Member of the Iowa Senate from the 15th district
- In office January 14, 1884 – January 10, 1892
- Preceded by: John Kelly Johnson
- Succeeded by: Theodore Perry

Personal details
- Born: Edward Roberts Cassatt April 14, 1839 Wabash County, Indiana, United States
- Died: June 26, 1907 (aged 68) Albert Lea, Minnesota, United States
- Party: Democrat

= Edward R. Cassatt =

American politician

Edward Roberts Cassatt (April 14, 1839 – June 26, 1907) was an American politician.

Cassatt was born on April 14, 1839, in Wabash County, Indiana. He attended Indiana common schools and first moved to Iowa in 1857, where he enrolled at Central University in Pella. He returned to Indiana to read law with judge John W. Petit, then was admitted to the bar in Knoxville, Iowa, in 1868. Cassatt worked alongside Jairus Edward Neal, whose daughter Emily he married in 1860. Due to health concerns, Cassatt abandoned the practice of law and became a miller. Subsequently, Cassatt helped establish the First National Bank of Pella and the Marion County National Bank in Knoxville.

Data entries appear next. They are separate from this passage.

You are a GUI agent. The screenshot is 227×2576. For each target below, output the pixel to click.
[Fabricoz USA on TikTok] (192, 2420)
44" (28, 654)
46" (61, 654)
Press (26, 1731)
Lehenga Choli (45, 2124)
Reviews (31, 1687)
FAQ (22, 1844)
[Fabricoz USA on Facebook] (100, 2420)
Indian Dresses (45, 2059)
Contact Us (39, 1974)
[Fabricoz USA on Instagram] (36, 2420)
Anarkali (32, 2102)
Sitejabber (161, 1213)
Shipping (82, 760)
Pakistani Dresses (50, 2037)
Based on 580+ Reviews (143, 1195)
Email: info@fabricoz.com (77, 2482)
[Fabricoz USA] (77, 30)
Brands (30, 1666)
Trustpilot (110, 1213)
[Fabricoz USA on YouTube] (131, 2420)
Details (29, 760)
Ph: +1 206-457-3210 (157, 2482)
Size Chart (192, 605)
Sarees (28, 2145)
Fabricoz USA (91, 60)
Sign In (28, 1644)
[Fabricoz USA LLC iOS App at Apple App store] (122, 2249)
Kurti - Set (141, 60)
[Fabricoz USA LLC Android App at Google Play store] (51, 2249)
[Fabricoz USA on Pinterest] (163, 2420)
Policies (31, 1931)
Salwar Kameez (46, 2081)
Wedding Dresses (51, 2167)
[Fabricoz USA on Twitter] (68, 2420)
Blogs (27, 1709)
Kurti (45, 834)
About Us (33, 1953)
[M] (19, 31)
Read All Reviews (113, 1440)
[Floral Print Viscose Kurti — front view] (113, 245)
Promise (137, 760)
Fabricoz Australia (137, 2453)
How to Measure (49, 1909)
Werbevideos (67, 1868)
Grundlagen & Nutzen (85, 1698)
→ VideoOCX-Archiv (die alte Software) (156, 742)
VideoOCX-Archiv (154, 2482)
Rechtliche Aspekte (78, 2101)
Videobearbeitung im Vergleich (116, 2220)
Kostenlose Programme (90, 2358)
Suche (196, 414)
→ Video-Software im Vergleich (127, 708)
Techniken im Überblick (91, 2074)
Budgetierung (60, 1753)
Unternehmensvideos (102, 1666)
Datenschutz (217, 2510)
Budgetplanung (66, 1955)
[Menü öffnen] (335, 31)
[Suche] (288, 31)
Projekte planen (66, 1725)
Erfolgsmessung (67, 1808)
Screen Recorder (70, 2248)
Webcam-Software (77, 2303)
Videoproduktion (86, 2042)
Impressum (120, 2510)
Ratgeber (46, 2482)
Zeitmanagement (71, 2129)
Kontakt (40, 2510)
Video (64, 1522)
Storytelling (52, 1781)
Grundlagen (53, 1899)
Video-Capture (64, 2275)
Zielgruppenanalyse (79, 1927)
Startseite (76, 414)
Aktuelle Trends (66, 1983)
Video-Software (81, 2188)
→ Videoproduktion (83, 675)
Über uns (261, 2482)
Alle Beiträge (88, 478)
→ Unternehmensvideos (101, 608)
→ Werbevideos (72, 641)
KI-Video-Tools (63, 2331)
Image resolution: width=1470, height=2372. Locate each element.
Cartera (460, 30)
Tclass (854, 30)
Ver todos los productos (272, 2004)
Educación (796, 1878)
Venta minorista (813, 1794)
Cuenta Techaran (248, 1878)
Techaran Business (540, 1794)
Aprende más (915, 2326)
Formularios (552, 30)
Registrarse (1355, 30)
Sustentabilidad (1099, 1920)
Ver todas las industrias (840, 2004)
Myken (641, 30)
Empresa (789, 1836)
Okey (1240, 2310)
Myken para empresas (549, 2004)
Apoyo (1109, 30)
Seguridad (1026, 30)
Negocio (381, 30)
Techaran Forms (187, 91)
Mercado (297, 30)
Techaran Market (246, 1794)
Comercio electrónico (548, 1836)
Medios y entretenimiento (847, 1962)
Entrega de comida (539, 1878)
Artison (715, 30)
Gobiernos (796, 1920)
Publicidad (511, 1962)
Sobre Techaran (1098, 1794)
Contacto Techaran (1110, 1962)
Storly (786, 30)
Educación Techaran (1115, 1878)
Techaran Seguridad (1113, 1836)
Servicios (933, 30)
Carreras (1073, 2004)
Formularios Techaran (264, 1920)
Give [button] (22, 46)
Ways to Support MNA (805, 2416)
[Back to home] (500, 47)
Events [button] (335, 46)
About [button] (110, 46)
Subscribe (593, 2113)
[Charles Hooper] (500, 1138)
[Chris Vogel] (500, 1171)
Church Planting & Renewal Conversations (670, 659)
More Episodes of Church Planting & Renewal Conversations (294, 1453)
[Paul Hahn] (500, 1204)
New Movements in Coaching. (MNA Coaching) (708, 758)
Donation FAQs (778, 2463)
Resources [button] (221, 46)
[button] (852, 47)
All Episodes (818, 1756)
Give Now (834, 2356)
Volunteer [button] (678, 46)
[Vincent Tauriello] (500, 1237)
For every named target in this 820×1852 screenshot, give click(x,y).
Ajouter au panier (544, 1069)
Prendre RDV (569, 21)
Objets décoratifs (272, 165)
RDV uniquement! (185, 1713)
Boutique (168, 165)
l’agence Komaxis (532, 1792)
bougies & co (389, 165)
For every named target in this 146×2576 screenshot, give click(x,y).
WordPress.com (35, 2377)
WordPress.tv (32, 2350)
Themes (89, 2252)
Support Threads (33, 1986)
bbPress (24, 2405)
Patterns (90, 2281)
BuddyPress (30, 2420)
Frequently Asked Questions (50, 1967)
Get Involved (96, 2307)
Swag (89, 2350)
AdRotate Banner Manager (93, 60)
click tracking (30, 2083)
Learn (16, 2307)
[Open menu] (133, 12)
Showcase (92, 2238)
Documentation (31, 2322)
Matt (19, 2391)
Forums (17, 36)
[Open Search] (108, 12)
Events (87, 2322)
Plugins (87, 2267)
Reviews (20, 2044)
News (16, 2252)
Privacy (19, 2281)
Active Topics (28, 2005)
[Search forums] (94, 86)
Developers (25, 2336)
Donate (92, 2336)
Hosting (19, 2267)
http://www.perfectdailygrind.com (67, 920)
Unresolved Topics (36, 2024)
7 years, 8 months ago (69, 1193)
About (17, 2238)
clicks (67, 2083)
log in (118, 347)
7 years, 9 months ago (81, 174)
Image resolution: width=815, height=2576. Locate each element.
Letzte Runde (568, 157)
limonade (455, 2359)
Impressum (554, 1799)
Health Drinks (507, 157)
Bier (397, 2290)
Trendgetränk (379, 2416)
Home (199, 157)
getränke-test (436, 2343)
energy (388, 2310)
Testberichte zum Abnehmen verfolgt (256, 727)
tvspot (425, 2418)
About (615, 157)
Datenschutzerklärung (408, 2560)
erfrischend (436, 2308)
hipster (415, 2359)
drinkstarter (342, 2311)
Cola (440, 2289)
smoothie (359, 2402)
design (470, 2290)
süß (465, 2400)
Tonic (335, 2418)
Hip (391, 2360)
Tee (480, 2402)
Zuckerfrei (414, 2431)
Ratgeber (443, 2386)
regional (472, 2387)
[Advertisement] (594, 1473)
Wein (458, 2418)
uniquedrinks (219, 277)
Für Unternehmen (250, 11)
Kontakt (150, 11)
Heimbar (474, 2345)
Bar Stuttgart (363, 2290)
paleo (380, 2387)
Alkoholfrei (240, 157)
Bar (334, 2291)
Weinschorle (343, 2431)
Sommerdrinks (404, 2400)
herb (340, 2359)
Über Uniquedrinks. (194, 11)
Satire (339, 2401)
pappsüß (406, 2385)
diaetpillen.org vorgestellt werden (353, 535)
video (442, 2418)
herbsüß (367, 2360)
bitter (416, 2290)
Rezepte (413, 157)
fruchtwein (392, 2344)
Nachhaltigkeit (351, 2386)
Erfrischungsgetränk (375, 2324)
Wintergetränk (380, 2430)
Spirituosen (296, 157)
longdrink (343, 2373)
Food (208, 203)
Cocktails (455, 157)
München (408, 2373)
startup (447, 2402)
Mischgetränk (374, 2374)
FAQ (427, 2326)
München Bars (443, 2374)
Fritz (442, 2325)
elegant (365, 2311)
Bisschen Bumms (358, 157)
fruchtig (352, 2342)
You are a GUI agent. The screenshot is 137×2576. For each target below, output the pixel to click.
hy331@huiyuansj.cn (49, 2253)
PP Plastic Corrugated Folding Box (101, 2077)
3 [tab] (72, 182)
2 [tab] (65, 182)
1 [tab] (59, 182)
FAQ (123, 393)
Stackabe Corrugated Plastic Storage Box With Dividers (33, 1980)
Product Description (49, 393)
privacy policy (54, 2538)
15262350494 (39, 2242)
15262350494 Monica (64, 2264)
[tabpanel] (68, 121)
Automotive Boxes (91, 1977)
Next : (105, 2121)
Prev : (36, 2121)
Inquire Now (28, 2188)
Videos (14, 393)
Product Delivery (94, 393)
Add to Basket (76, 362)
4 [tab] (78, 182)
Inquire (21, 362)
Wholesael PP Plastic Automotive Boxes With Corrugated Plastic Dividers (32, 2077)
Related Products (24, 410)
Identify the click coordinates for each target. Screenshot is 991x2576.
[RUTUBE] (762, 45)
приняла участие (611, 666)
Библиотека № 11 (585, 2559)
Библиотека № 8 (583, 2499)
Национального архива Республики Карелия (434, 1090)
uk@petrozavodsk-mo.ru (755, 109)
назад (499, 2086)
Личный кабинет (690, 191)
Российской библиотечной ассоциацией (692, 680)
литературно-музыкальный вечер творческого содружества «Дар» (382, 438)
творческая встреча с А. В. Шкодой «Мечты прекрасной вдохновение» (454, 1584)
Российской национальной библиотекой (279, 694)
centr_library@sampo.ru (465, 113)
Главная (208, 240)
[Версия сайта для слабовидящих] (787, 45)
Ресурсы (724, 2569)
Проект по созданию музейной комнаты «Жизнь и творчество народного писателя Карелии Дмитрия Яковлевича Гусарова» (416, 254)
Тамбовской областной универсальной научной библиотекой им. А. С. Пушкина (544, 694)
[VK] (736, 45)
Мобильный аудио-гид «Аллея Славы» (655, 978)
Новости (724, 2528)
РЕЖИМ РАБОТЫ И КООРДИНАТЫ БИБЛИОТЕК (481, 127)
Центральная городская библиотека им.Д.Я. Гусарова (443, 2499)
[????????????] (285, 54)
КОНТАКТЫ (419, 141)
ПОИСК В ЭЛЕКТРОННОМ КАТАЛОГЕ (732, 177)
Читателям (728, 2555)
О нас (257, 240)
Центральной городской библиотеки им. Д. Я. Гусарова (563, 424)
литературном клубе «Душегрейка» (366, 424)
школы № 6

From 1884 to 1892, Casatt served in the Iowa Senate from District 15 as a Democrat.

Following his two terms as state senator, Cassatt became dependent on alcohol and morphine, and lost nearly $250,000 investing in wheat on the Chicago Board of Trade. Smaller transactions were processed in Des Moines. The First National Bank of Pella also lost money. Arraigned on charges of embezzlement, Cassatt attempted suicide on June 3, 1895, by cutting his throat and pouring poison into the resulting wounds. He was found guilty of violating banking laws. On July 15, 1895, Cassatt was sentenced to nine years imprisonment by John Simson Woolson, of which he served a portion in Anamosa, Iowa, before he was pardoned by President William McKinley in 1900. In later life, Cassatt moved to Albert Lea, Minnesota, where he died on June 26, 1907, from a stomach issue. He was buried in Pella's Oak Wood (or Oakland) Cemetery.